In an August appearance on a Sunday political talk show, Bowman notably declined to say whether Biden should seek reelection, insisting that Democrats should focus on keeping the House in the midterm election.
“We’re talking a year or two away,” he said of the next presidential campaign. “I’m not thinking a year or two away.”
Rep. Katie Porter (D-Irvine)
Porter is a rare breed: a progressive who occupies a swing district but who has refused to moderate her views or buck the party on tough votes. She flipped her competitive Orange County seat in 2018 and joined the Congressional Progressive Caucus, of which she’s now deputy chair.
“Katie Porter has a unique appeal” to voters who are also drawn to Warren, Harris and Transportation Secretary Pete Buttigieg, said one Democratic operative who has worked on presidential campaigns and requested anonymity to speak candidly. “It’s a very powerful thing in politics, because it allows you to raise money and then amplify your message in other ways.
“Porter, she’s a progressive, but she’s not Bernie Sanders. She’s not even AOC. They’re friends, but her politics, I think, are to the right of both of them.”
In Porter’s district, that may be a boon. Despite Biden’s low approval rating and voter concerns over inflation, Porter welcomed the president to her district last month.
She has proved in a short time to be one of the most prolific fundraisers in the California delegation, raising almost $7million in her first campaign, nearly $17million in her last campaign and more than $21million through September in the current election cycle.
Her massive hauls as a congressional candidate suggest she could raise the kind of money necessary to be competitive in a statewide race, perhaps for U.S. Senate.
California Democrats are quietly waiting to see whether Sen.
Dianne Feinstein announces next year that she won’t seek reelection in 2024 — which would kick off a fierce primary to succeed the 89-year-old lawmaker in a seat she has held since 1992.
Porter is a former student of Warren and endorsed her campaign in 2020. Before coming to Congress, she was appointed by Harris, then the state attorney general, to oversee a $25-billion
settlement with the nation’s top banks.
Sen. Cory Booker (D-N.J.)
Progressives see Booker as a progressive with an asterisk, given his pragmatic politics. He has already ruled out a run for New Jersey governor in 2025 and said he’ll seek reelection to the Senate in 2026. But who knows what 2028 will hold?
“If you look at his public comments since dropping out of the 2020 race, he has not ruled out another run for the presidency — someday,” said a person familiar with Booker’s thinking.
Booker launched his 2020 bid for president aiming to run a positive campaign that could unite the country. He preached a message of love, but Democratic voters were looking for a fighter who could make Donald Trump a one-term president. Lacking critical resources to continue campaigning and falling short of polling thresholds to make the next debate, Booker suspended his campaign less than a year after its launch.

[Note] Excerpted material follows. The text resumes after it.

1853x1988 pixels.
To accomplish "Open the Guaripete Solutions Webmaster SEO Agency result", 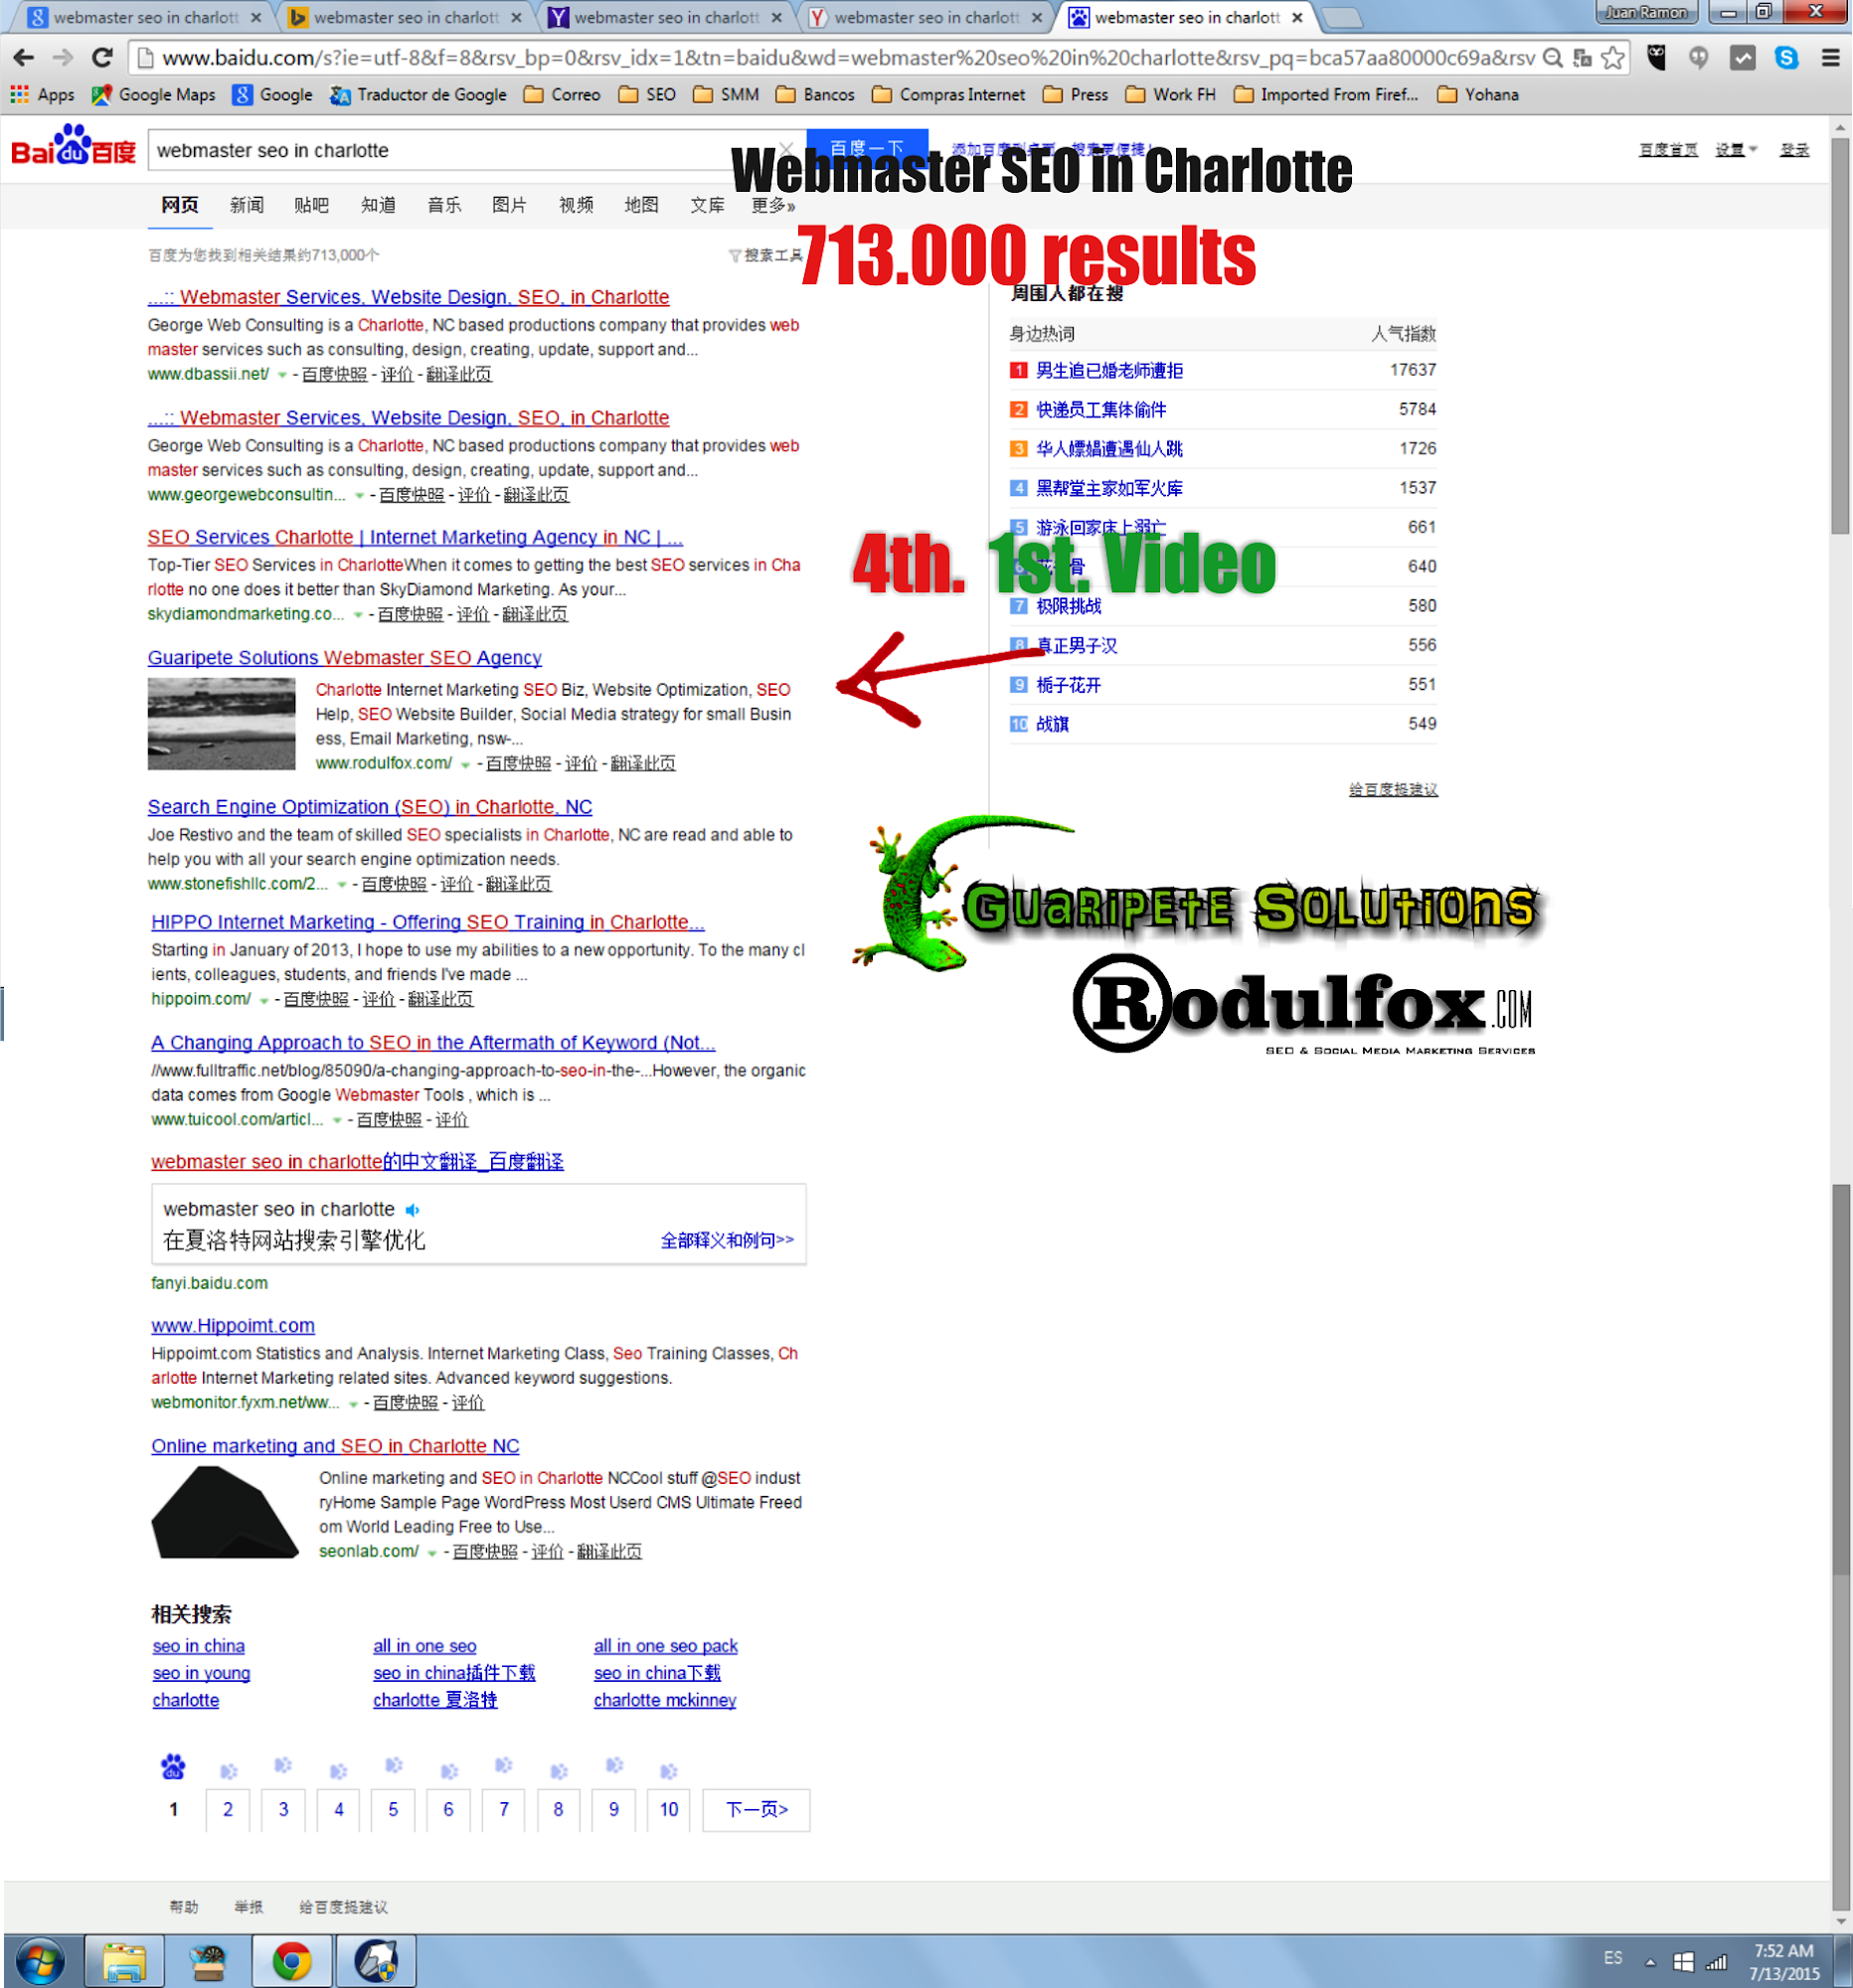I will 344,658.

As a member of the Senate, Booker maintains his national platform. He has campaigned for candidates this fall in Pennsylvania, Georgia, Ohio, Arizona, North Carolina, New Hampshire, Colorado, Michigan, Wisconsin and Nevada.
Booker has also lent his name to raise money online for more than two dozen Democrats in House, Senate and gubernatorial races this cycle.
Should he be reelected to the Senate, his seat on the Foreign Relations Committee will strengthen his foreign policy credentials.
His post on the Judiciary Committee has already given him the high-profile moment of moving to tears Ketanji Brown Jackson, the nation’s first Black female Supreme Court justice. Booker, the only Black member on the panel, told Jackson she “is so much more than [her] race and gender.”
“You have earned this spot,” he told her. “You are worthy.”